Walk around throwing punches everywhere and you’ll earn yourself an almighty ass whooping. Keep your hands in your pockets all day, though, and you’ll start to feel like you’ve already whooped your own. It’s a paradox that Ryan Culwell finds himself wrestling with frequently on his extraordinary new album, Run Like A Bull. Recorded with longtime collaborator Neilson Hubbard (Mary Gauthier, Kim Richey), the collection is raw and magnetic, cutting close to the bone as it searches for a middle ground between release and restraint, recklessness and responsibility. Culwell faces down his own worst instincts here, grappling with weighty, existential notions the way Flannery O’Connor might, conjuring up images of alternating beauty and brutality set against a distinctly American backdrop. “We all laugh when a young calf struggles to his feet,” Culwell sings in his gritty rasp. “When an old bull falls down on his ass I guess it ain’t so sweet.”
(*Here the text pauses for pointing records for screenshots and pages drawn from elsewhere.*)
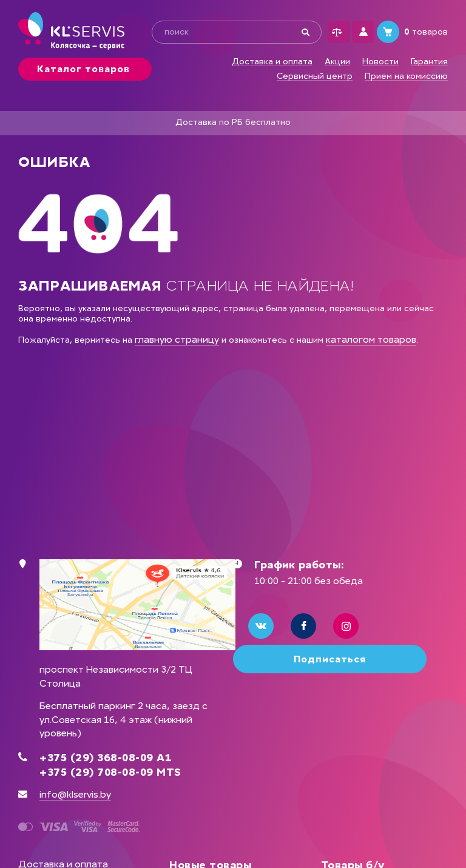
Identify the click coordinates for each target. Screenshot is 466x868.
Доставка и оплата (272, 62)
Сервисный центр (314, 76)
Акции (337, 62)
Born and raised in the Texas panhandle, Culwell earned widespread acclaim with his first two albums, 2015’s Flatlands and 2018’s The Last American, which prompted Rolling Stone to hail his writing as both “gorgeous and bleak” and NPR to rave that his songs “wring grace from plain and often dark details.” The music earned Culwell dates with Patty Griffin, Billy Joe Shaver, Hayes Carll, Patrick Sweany, and Ashley Monroe among others, alongside a full calendar of his own headline shows around the country and millions of streams across platforms.